The co-founder of Lyft this weekend argued that private car ownership will be a thing of the past by 2025. Citizens will instead rely on self-driving taxis, and in the process free up land now occupied by parking lots and congested streets for new businesses and public spaces.

That will likely be unwelcome news to those who currently make their living driving for ridesharing services, but Lyft's John Zimmer insists that this upcoming shift will, in fact, create more jobs, at least at first.

"America is running a failing transportation business," Zimmer wrote in a Medium post. "Our country has more than 6,000 square miles of parking -- bigger than my home state of Connecticut."

That's one of the reasons Lyft partnered with GM earlier this year in a $500 million deal that includes plans for on-demand autonomous vehicles. "If you live in San Francisco or Phoenix, you may have seen these cars on the road, and within five years a fully autonomous fleet of cars will provide the majority of Lyft rides across the country," Zimmer wrote this week.

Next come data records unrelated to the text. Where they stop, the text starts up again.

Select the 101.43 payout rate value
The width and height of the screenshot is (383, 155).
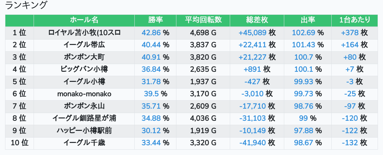304,45
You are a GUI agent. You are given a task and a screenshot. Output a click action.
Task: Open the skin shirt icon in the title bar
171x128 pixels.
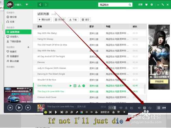146,4
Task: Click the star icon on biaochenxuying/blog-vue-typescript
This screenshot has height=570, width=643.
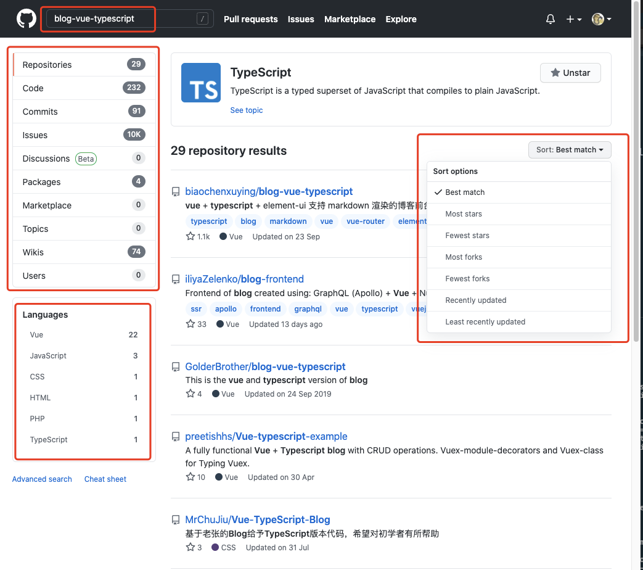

For those who scoff at the notion of giving up their cars, Zimmer points to Netflix, which made DVD ownership "obsolete," and Spotify, which "made it unnecessary to own CDs and MP3s."

"Eventually, we'll look at owning a car in much the same way," according to Zimmer, who sees ridesharing as "the ultimate subscription service."

He tipped different car plans, from the pay-as-you-go model with which most Lyft users are familiar with to an unlimited mileage package plan for a weekend road trip or a premium package with higher-end vehicles.

"The point is, you won't be stuck with one car and limited options," he writes. "Through a fleet of autonomous cars, you'll have better transportation choices than ever before with a plan that works for you."

In the process, private car ownership "will go the way of the DVD" by 2025.

Elon Musk recently laid out a similar plan for the future, though he said Tesla owners will share their cars when they're not in use. But Zimmer said his vision for the future is more viable since Tesla owners probably "won't want to rent their cars to strangers." A Lyft fleet will also "provide significantly more consistency and availability than a patchwork of privately owned cars," Zimmer says.

Until then, there are regulatory and technical hurdles to overcome, so "over the next five to 10 years there will be both driver and driverless cars on the road, which we call a hybrid network," Zimmer says. Self-driving Lyfts might first be restricted to certain areas of a city; flat, dry stretches of land with low speed limits, for example.

For Lyft drivers wondering if they'll be out of a job within the next decade, Zimmer says that demand will grow as people ditch their cars. "When autonomous cars can only solve a portion of those trips, more Lyft drivers will be needed to provide service to the growing market of former car owners," he writes.

Human drivers can also take over in certain conditions. "If it's snowing or raining we can turn off autonomous mode -- and still pick you up."

Whether that actually becomes a reality remains to be seen. Zimmer's blog post comes as rival Uber started picking up Pittsburgh passengers in self-driving cars. For now, those cars will have human drivers behind the wheel, ready to take over if necessary.